Parsing a string with nested quotes

I need to parse a string that looks like this:

"prefix 'field1', '', 'field2', 'field3', 'select ... where (column1 = '2017') and ((('literal1', 'literal2', 'literal3', 'literal4', 'literal5', 'literal6', 'literal7') OVERLAPS column2 Or ('literal8') OVERLAPS column3 And (column4 > 0.0 Or column6 > 0.0)) And column7 IN_COMMUNITY [int1] And column5 = 'literal9')  LIMIT 0 ', 'field5', 'field6', 'field7', 'field8', 'field9', '', 'field10'"

And I would like to get a list like the following:

['field1', '', 'field2', 'field3', 'select ... where (column1 = '2017') and ((('literal1', 'literal2', 'literal3', 'literal4', 'literal5', 'literal6', 'literal7') OVERLAPS column2 Or ('literal8') OVERLAPS column3 And" (column4 > 0.0 Or column6 > 0.0)) And column7 IN_COMMUNITY [int1] And column5 = 'literal9')  LIMIT 0 ', 'field5', 'field6', 'field7', 'field8', 'field9', '', 'field10']

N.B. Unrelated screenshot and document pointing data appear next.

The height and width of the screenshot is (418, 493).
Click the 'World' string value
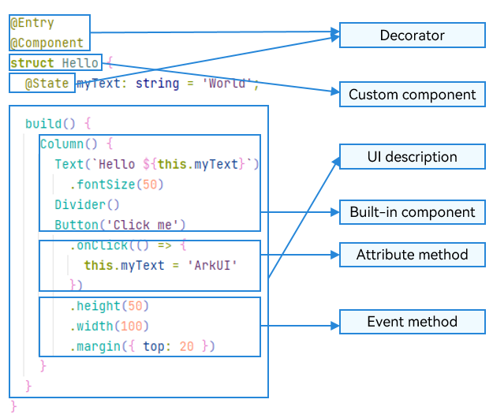click(x=230, y=83)
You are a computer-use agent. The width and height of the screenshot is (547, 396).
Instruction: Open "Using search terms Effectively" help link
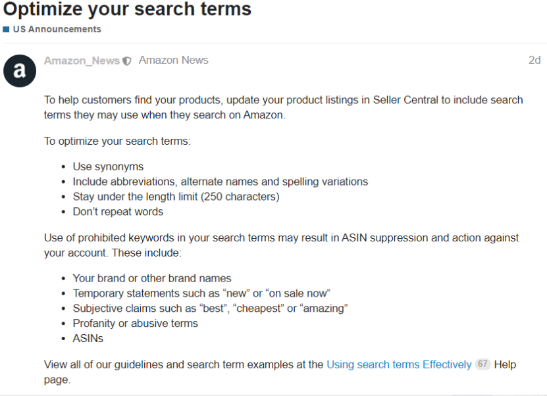click(x=399, y=364)
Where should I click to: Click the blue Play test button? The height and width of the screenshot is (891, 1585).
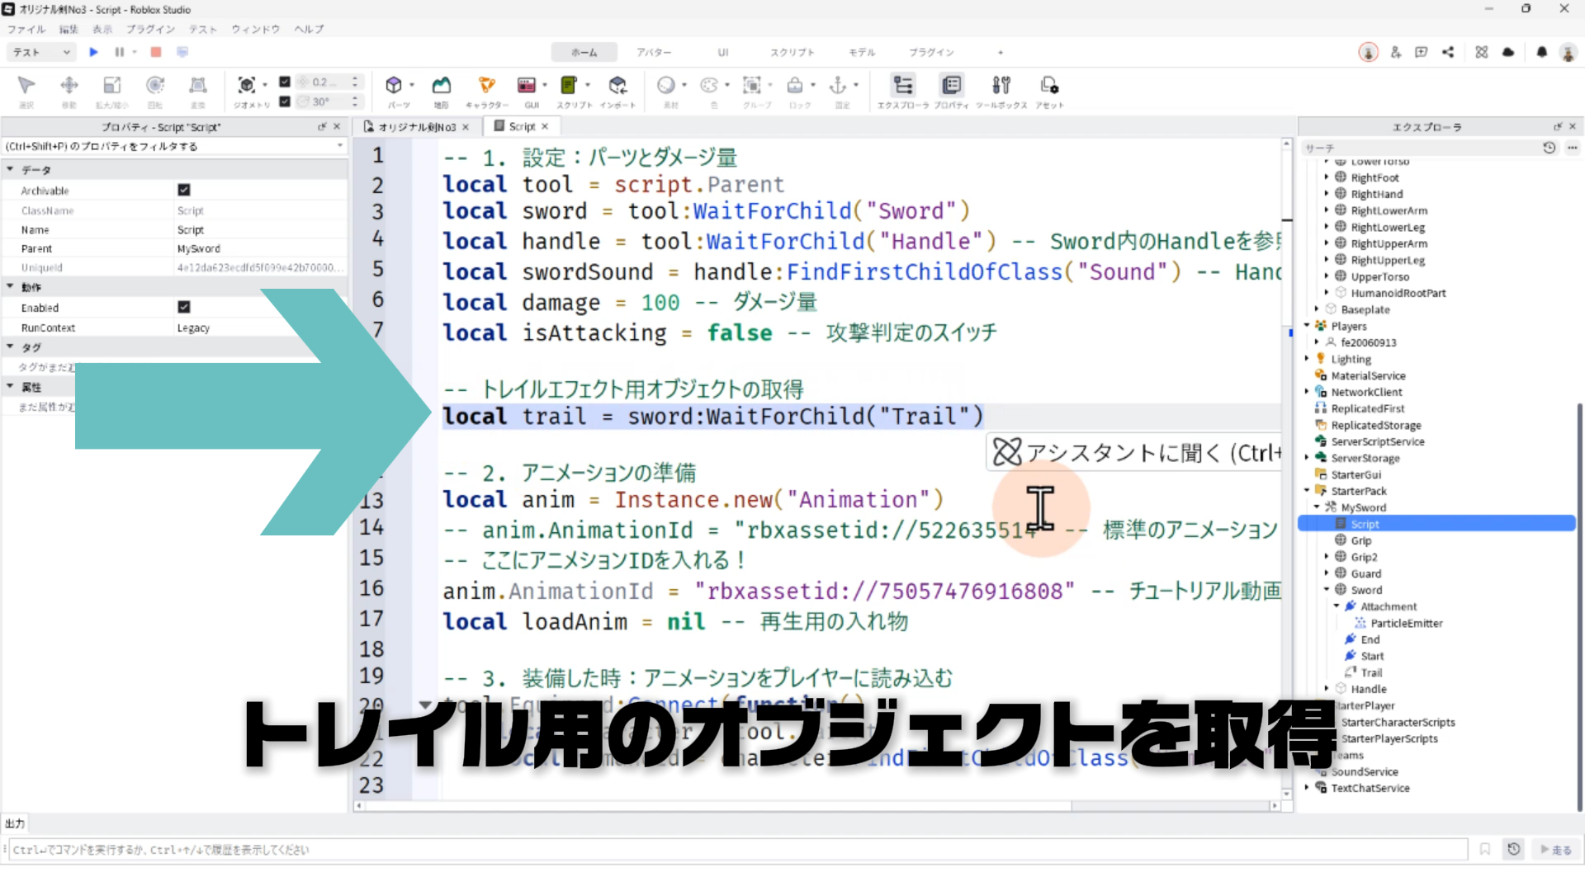point(93,52)
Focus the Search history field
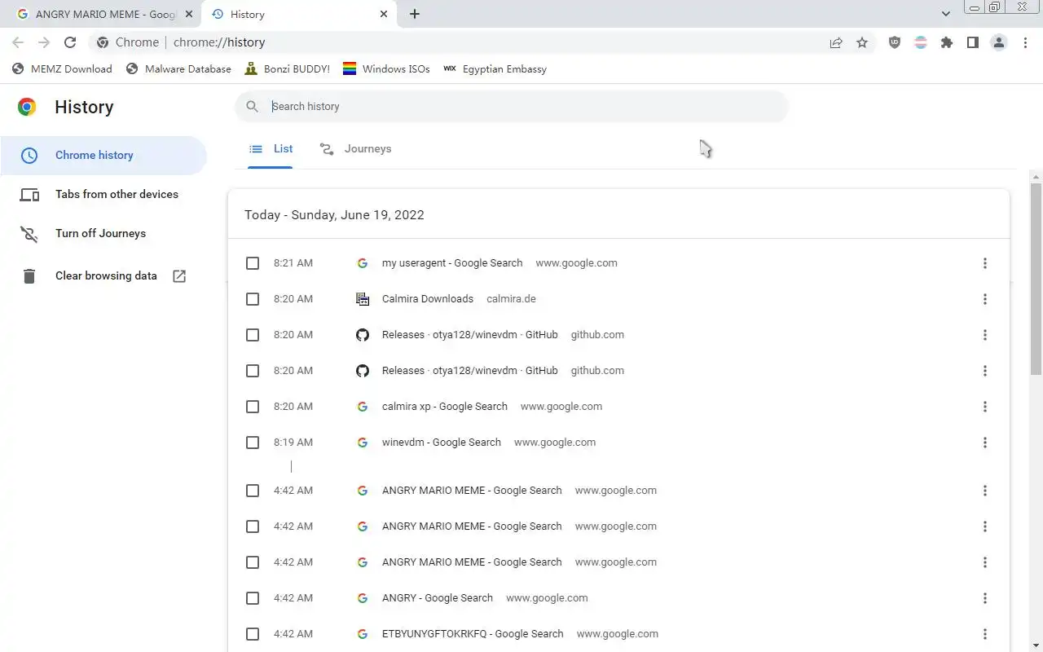Screen dimensions: 1043x652 [x=522, y=107]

I've tried it with regular expressions, but it doesn't work in the substring of the pseudo-SQL statement.

How can I get that list?

Upvotes: 1

Answers (5)

Alain T.

Reputation: 42143

The comma separators that are actually between fields will be at an even quote level. So, by changing these commas to \n characters, you could apply a simple .split("\n") on the string to get field values. You then only need to clean up the field values to remove leading/trailing spaces and quotes.

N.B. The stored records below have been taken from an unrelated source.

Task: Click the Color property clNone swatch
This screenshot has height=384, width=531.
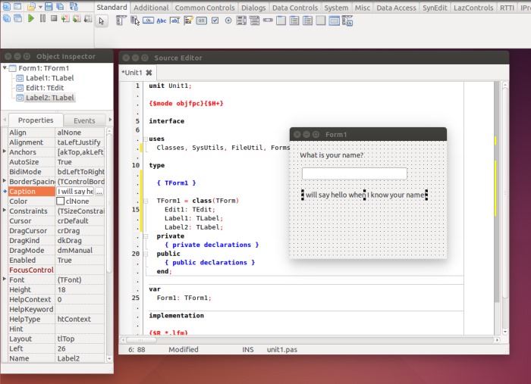Action: coord(61,201)

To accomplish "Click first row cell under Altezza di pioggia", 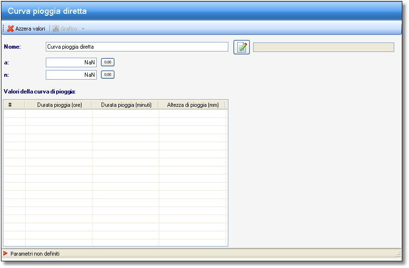I will tap(193, 113).
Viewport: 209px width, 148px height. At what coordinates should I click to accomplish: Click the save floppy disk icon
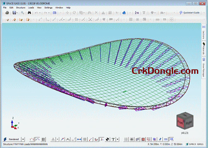(x=14, y=13)
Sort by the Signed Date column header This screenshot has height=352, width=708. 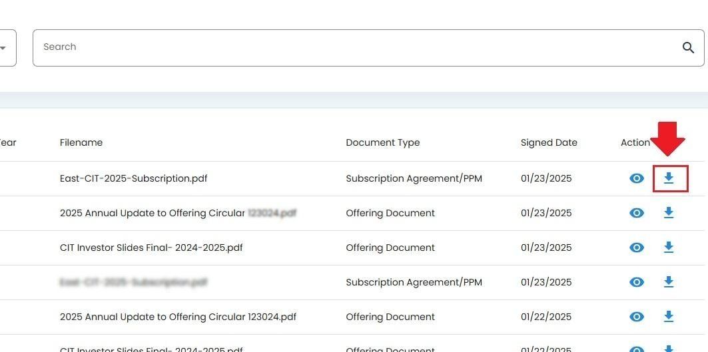tap(549, 142)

from itertools import accumulate

string      = "prefix 'field1', '', 'field2', 'field3', 'select ... where (column1 = '2017') and ((('literal1', 'literal2', 'literal3', 'literal4', 'literal5', 'literal6', 'literal7') OVERLAPS column2 Or ('literal8') OVERLAPS column3 And (column4 > 0.0 Or column6 > 0.0)) And column7 IN_COMMUNITY [int1] And column5 = 'literal9')  LIMIT 0 ', 'field5', 'field6', 'field7', 'field8', 'field9', '', 'field10'"
prefix,data = string.split(" ",1)                   # remove prefix
quoteLevels = accumulate( c == "'" for c in data )  # compute quote levels for each character
fieldData   = "".join([ "\n" if c=="," and q%2 == 0 else c for c,q in zip(data,quoteLevels) ]) # comma to /n at even quote levels
fields      = [ f.strip().strip("'") for f in fieldData.split("'\n '") ] # split and clean content

for i,field in enumerate(fields): print(i,field)

This will print:

0 field1
1 
2 field2
3 field3
4 select ... where (column1 = '2017') and ((('literal1', 'literal2', 'literal3', 'literal4', 'literal5', 'literal6', 'literal7') OVERLAPS column2 Or ('literal8') OVERLAPS column3 And (column4 > 0.0 Or column6 > 0.0)) And column7 IN_COMMUNITY [int1] And column5 = 'literal9')  LIMIT 0 
5 field5
6 field6
7 field7
8 field8
9 field9
10 
11 field10

Upvotes: 0

scratchpad

Reputation: 286

Here's a brittle way to do it if you know what the SQL string is supposed to look like.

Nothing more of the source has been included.